Sorry if this is messy, but this it I guess. Back to MXP lab :P.
In page 64, water waves are mentioned, however, I cannot understand the description in the textbook why the group velocity is one half of phase velocity, for water.
Angular frequency for (deep) water waves is <math>\omega = \sqrt{\frac{g k}{2}}</math> and the phase velocity is given by <math>v_{phase}=\frac{\omega}{k}=\sqrt{\frac{g}{2k}}</math>. The group velocity is given by <math>v_{group}=\frac{\delta\omega}{\delta k}=\frac{1}{2}\sqrt{\frac{g}{2k}}=\frac{v_{phase}}{2}</math>.

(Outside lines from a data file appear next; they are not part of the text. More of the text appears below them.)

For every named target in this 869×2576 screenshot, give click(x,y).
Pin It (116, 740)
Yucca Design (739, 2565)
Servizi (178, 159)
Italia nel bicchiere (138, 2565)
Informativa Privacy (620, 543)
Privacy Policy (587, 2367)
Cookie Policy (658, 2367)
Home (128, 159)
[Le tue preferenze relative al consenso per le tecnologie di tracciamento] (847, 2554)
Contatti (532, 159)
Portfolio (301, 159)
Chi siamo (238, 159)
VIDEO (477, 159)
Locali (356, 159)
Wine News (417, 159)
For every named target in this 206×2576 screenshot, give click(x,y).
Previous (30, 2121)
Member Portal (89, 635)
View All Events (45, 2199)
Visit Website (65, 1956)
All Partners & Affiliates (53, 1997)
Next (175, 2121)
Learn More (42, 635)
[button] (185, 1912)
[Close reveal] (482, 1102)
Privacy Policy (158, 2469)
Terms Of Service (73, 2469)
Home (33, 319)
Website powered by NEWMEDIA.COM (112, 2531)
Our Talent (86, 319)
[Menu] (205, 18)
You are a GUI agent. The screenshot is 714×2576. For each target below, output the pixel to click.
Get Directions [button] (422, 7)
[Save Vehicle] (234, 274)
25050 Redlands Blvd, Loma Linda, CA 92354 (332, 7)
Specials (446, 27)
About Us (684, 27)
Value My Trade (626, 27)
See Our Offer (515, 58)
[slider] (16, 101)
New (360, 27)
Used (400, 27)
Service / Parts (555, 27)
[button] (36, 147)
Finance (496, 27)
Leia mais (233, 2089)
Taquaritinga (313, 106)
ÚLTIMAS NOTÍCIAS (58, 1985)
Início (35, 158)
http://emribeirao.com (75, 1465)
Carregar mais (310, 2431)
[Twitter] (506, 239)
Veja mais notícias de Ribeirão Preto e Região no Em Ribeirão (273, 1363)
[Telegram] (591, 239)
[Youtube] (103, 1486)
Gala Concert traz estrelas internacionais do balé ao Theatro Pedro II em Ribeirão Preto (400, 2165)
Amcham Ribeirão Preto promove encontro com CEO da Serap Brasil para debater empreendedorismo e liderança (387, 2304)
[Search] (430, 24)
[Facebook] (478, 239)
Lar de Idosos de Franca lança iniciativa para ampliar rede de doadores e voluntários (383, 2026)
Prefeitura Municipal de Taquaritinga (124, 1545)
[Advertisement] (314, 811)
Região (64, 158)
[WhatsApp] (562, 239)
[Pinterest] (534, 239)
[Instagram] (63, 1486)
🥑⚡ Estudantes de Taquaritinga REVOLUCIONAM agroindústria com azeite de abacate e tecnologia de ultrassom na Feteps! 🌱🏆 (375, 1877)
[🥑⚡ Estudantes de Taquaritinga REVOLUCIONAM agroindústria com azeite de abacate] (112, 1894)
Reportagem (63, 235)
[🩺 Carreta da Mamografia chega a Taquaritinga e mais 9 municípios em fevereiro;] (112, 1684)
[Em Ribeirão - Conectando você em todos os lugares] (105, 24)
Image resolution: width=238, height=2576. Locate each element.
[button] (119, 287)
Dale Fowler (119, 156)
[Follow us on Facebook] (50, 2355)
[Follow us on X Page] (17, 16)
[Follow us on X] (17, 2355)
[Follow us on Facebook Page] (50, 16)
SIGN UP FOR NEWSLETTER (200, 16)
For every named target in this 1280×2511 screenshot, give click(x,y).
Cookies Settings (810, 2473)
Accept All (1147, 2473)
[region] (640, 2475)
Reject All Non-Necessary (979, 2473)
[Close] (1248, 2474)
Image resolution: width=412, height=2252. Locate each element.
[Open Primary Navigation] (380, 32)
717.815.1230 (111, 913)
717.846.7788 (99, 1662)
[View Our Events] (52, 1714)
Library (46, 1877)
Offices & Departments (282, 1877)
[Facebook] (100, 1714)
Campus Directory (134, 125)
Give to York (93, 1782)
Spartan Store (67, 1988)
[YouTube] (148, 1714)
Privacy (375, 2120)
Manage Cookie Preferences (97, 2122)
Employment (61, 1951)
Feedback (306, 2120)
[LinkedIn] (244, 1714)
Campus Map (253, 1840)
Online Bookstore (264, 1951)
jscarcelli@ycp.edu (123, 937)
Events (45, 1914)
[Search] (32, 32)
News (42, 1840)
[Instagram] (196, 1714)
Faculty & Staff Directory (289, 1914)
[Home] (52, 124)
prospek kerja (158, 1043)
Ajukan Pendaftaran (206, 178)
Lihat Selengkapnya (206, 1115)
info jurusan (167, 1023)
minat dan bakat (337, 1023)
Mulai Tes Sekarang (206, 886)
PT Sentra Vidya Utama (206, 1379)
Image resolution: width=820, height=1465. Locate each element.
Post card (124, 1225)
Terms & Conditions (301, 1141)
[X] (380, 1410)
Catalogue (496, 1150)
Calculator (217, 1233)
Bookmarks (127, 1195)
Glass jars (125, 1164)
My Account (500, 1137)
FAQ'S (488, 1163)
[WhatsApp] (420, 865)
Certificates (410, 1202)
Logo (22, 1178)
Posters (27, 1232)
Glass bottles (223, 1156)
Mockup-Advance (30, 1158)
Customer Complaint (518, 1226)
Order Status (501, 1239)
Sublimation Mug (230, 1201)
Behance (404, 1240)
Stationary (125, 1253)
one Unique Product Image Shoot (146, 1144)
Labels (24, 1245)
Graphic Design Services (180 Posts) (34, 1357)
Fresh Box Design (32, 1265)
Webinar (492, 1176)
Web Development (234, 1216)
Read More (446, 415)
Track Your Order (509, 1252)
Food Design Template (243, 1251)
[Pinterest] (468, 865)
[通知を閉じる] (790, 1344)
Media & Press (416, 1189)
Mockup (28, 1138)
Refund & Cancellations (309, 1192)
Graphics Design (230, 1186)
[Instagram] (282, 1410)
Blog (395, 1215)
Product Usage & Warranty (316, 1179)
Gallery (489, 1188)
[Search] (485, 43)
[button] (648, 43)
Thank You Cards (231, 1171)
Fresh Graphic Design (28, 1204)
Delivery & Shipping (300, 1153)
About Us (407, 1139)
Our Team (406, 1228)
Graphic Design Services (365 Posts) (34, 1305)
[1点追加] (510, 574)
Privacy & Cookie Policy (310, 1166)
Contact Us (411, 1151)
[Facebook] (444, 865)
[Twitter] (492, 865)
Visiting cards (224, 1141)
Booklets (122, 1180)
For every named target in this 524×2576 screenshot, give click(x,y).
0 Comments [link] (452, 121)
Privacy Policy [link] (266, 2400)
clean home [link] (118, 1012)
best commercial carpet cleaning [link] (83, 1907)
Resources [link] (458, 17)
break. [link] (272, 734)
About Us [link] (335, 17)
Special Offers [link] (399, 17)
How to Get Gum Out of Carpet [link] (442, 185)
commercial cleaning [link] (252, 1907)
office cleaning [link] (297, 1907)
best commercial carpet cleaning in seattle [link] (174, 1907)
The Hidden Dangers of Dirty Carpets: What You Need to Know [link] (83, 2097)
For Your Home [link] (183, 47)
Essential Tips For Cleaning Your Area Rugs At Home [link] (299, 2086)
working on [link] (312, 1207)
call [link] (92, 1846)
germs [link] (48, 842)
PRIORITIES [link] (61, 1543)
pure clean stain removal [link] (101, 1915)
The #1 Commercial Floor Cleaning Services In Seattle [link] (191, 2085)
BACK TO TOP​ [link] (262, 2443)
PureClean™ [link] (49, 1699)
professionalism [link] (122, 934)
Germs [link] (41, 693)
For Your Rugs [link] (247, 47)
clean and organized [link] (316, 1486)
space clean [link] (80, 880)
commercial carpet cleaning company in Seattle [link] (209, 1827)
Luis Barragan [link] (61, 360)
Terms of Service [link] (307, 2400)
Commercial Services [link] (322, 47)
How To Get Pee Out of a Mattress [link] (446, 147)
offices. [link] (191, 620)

I didn't see the water wave problem on page 64, it is talking about the analytical methods. Anyway, a question for chavez, if <math>\omega = \sqrt{\frac{g }{2}}</math>, then shouldn't <math>v_{phase}=\frac{\omega}{k}=\sqrt{\frac{g}{2k^2}}</math>, is there a typo in the expression for the frequency somewhere?
Ah thanks for catching my mistake. It should have been <math>\omega = \sqrt{\frac{g k}{2}}</math>. I'll edit that into my original post.
How do we evaluate an integral of which has a solution containing the erf error function?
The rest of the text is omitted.